SHORT-TERM OUTCOME OF CARDIOEMBOLIC STROKE IN DIFFERENT AGE GROUPS

Yosria Abd El-Hameed El-Taweel, Mahmoud El-Sayed Elebiary, Mohamad Wafaie Abol Eineen, Hala Ahmad Fathy Hafez

Abstract


Background: The heart is established as an important source of cerebral embolism. Cardioembolic stroke (CES) accounts for about 20% of all ischaemic strokes. Various cardiac conditions either major or minor sources have been clearly associated with an increased risk of ischaemic stroke. Outcome and prognosis in cardioembolic ischaemic stroke are affected by different demographic, clinical, laboratory, and radiological parameters.
Objectives: The aim of this work was to study short-term neurological outcome of cardioembolic ischaemic stroke patients during the first six weeks following stroke onset in different age groups.
Methods: Forty patients with first-ever cardioembolic ischaemic stroke (23 males and 17 females) divided according to their ages into four groups (group I less than 20 years, group II 20-<40 years, group III 40-<60 years and group IV >60 years). Those were included in a hospital-based follow up prospective study and were subjected to clinical assessment, cardiological evaluation, CT/MRI measurement of brain infarction, patients were followed up for 6 weeks. Stroke severity was assessed by mNIHSS, GCS and CANS and functional outcome as assessed by mRS. Also sensitivity and specificity of these scales were assessed. The results were compared in different age groups.
Results: A highly statistically significant improvement in mean scores of mRS between the first and fifth visit were only recorded in young age groups I, Π and Ш of CES patients denoting improvement of functional outcome during the follow up visits of study period (p<0.001), while the old age group IV (60-80 years) didn't show any statistical difference in mean values of mRS during follow up visists.

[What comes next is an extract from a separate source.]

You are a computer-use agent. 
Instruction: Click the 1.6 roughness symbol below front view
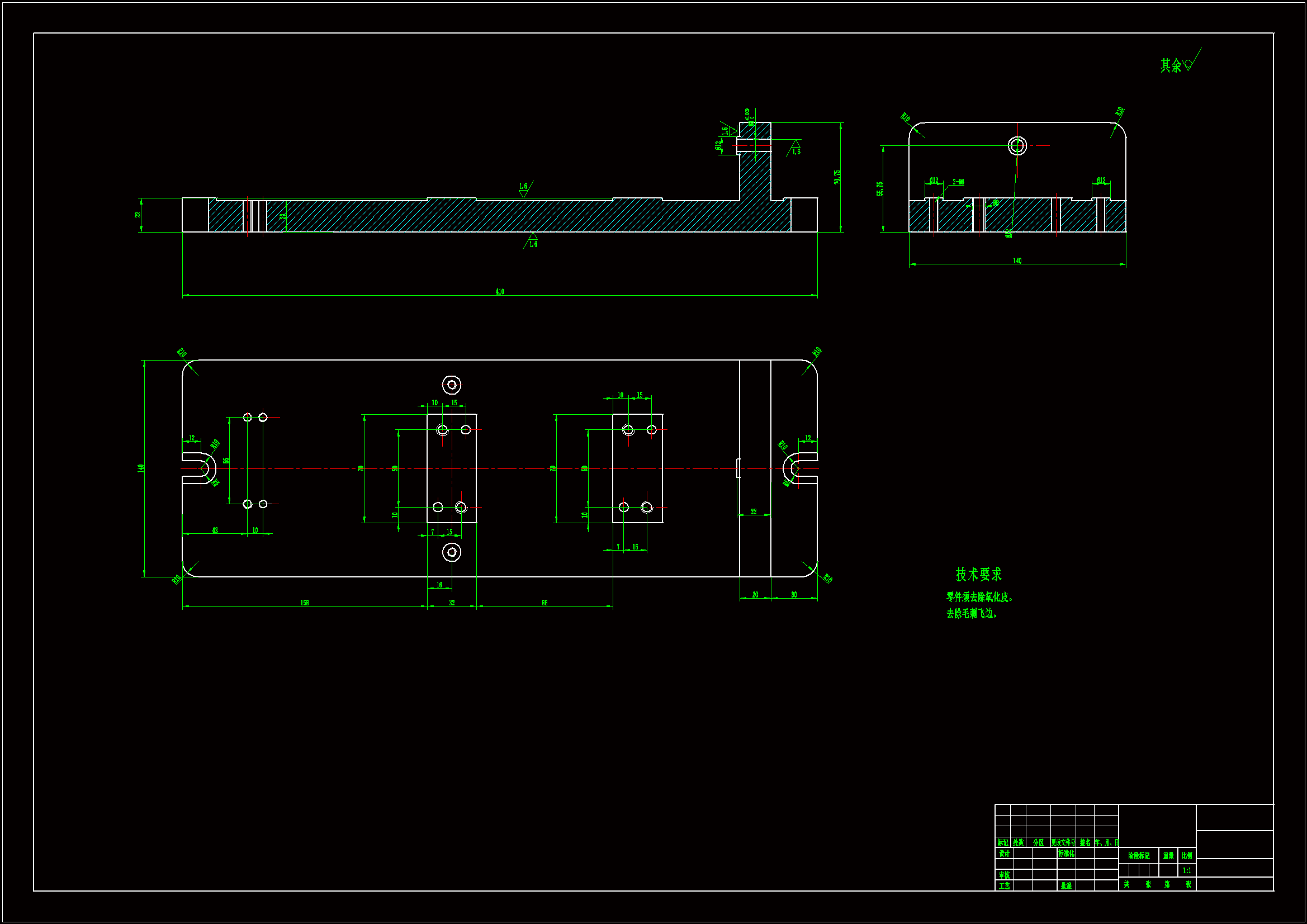pos(532,241)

A highly statistical significant increase of vascular comorbidity in older age groups than younger ones (100%, 100% in group Ш, ΙV vs 0.0%, 10% in group Ι, Π, p=0.001) was recorded. Patients with AF and IHD had statistically significant more severe strokes as assessed by CANS and m NIHSS than those with RVHD (77.3% of AF and 78.6% of IHD had CANS score <6.5 Vs 38.5% of RVHD, P=0.03), (72.7% of AF, 71.4% of IHD had mNIHSS score ≥ 12 Vs 30.8% of RVHD, P=0.03). Regarding functional outcome, death (m RS =6) was significantly higher in AF patients (36.4% in AF, 35.7% in IHD, and 0.0% in RVHD, P=0.04). A significant positive correlation between initial neurological severity as assessed by mNIHSS and functional outcome by mRS at the end of the study period in CES patients. (p=0.01). GCS was found to be the most accurate stroke severiy scale in predicting outcome (50% sensitivity, 100% specificity with positive predictive value of 100.0 and accuracy of 85.0%).

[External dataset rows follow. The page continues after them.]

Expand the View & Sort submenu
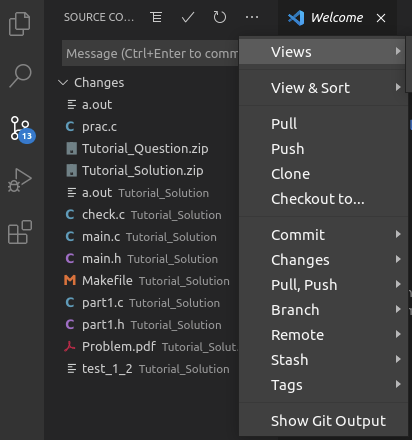 click(x=323, y=88)
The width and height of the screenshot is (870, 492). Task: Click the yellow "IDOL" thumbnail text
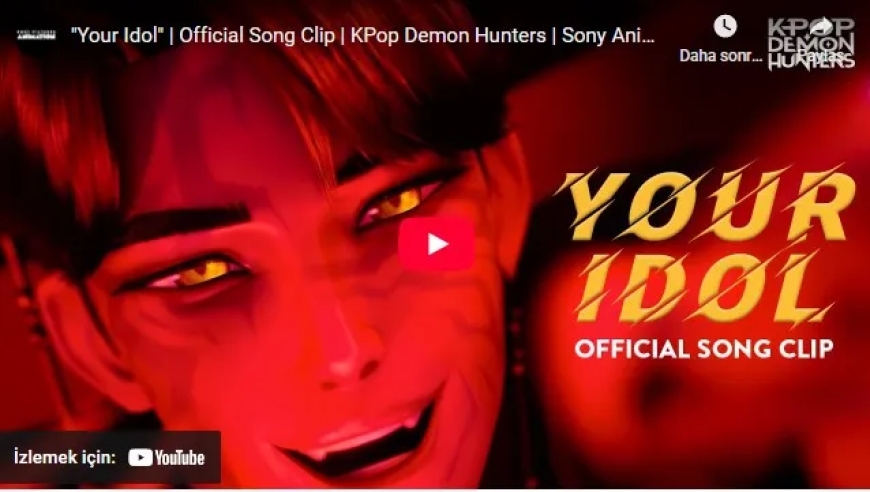702,287
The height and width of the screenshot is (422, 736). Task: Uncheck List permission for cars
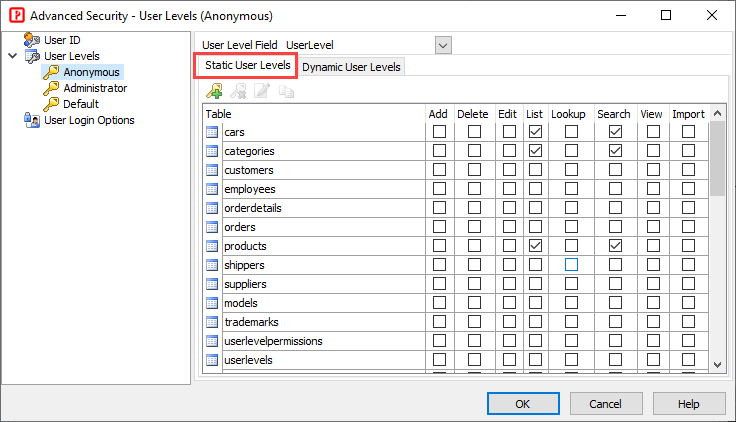tap(535, 132)
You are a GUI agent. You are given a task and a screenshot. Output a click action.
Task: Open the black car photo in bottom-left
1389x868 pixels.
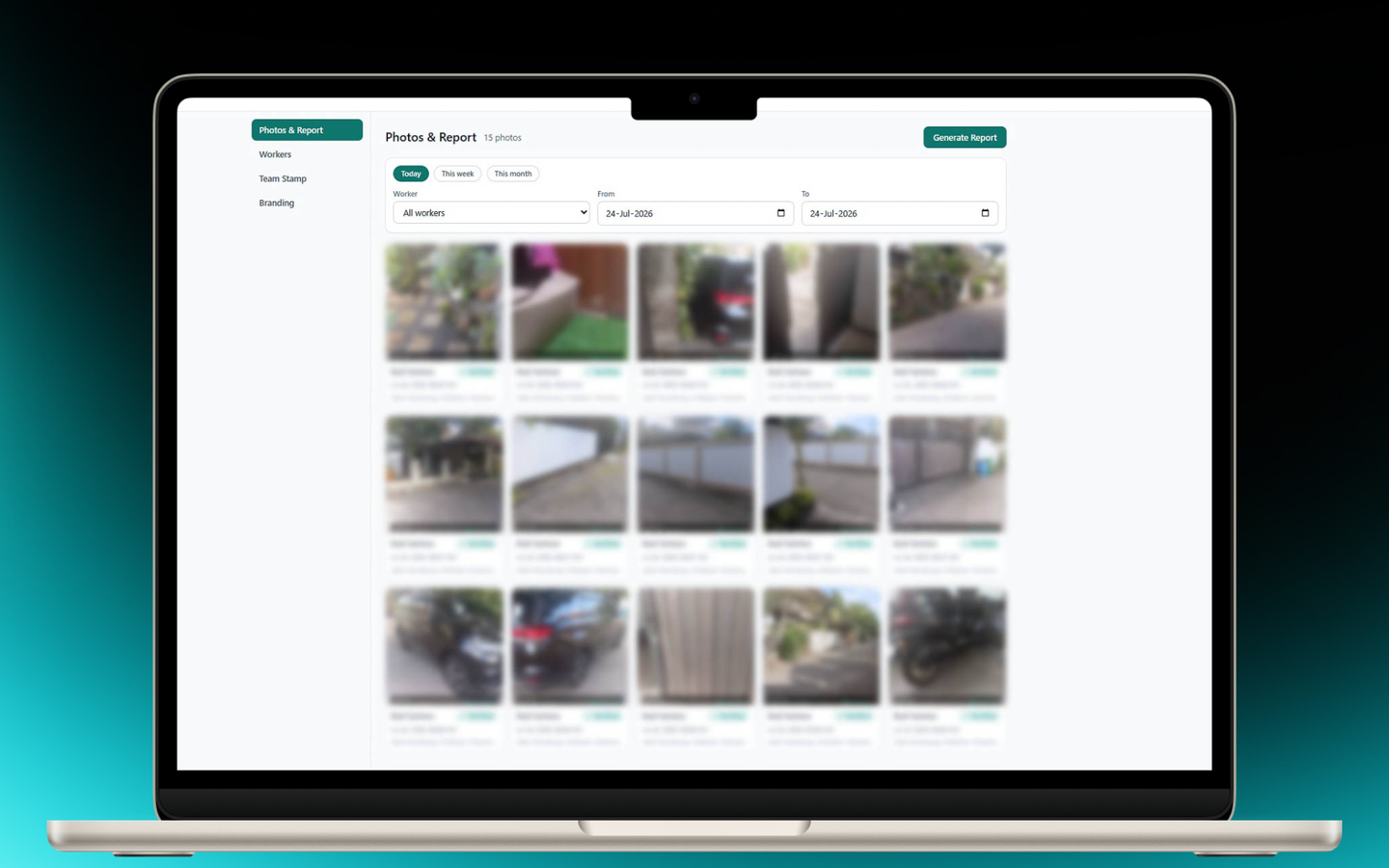pos(445,646)
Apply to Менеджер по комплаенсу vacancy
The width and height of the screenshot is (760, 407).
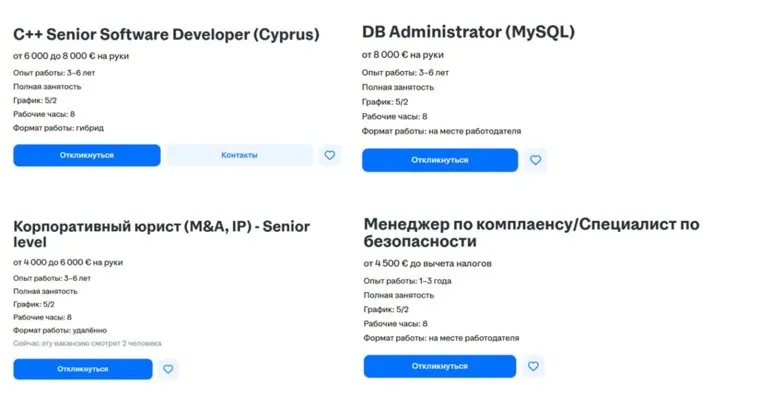[439, 366]
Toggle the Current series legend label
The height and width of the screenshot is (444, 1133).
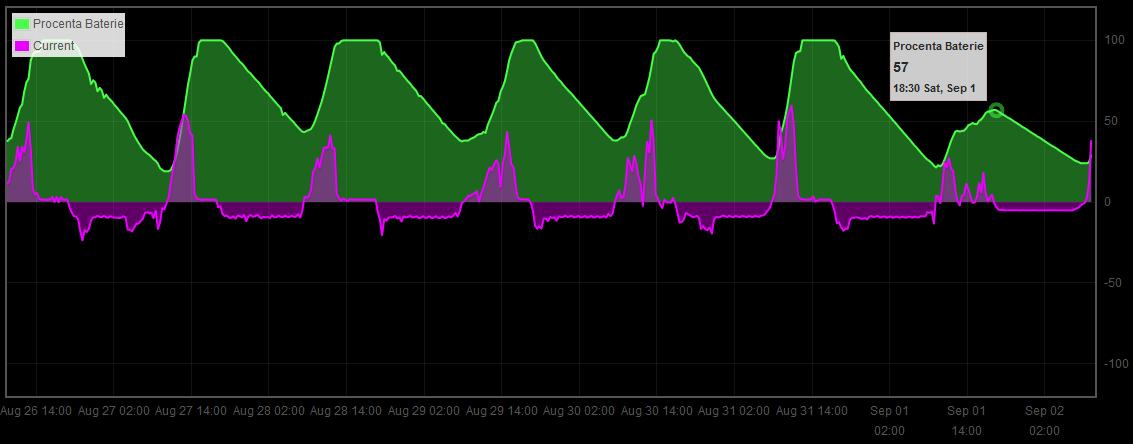coord(53,46)
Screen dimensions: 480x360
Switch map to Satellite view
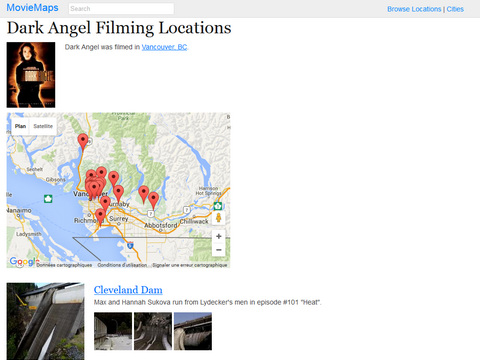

Conclusion: the overall short-term functional outcome of CES patients; in terms of (improvement ,disability and death) was significantly better in younger than older age groups reflecting the negative impact of age, difference in underlying cardiac source of cerebral embolism, comorbidity with other vascular risk factors and the complications between the two age groups on the functional outcome.
Key words: Cardioembolic, stroke, short-term outcome, age, scores.